Monster Seminar JAM - Thiamine deficiency in Great Lakes salmonines: Causes and consequences
Dr. Donald Tillitt, Columbia Environmental Research Center, U.S. Geological Survey, Department of Interior
Thiamine, the essential vitamin B1, has limited recovery of certain populations of salmon and trout in the Great Lakes. Early mortality syndrome (EMS), a specific fry mortality, which was first observed in the late twentieth century in Great Lakes salmonines and in Baltic Sea salmon in 1974 (known as M74 Syndrome), has been linked to thiamine deficiency. Over the past decade significant strides have been made in our understanding of this perplexing problem. Thiamine deficiency causes embryonic mortality in salmonids and is considered the limitation to self-sustaining populations in some of the lower Great Lakes.
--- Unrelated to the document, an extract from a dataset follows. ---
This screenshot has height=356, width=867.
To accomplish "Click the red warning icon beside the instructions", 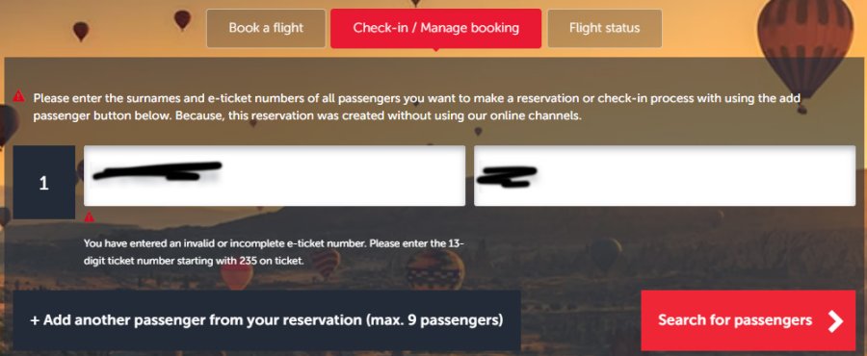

Both overt mortality and secondary effects of thiamine deficiency are observed in juvenile and adult animals. Collectively the morbidity and mortality (fry and adult mortality, secondary metabolic and behavior affects in juveniles and adult fish) are referred to as Thiamine Deficiency Complex (TDC). Our work has been aimed at characterization of this syndrome, understanding the underlying causes, and estimation of the consequences of TDC to salmonine populations.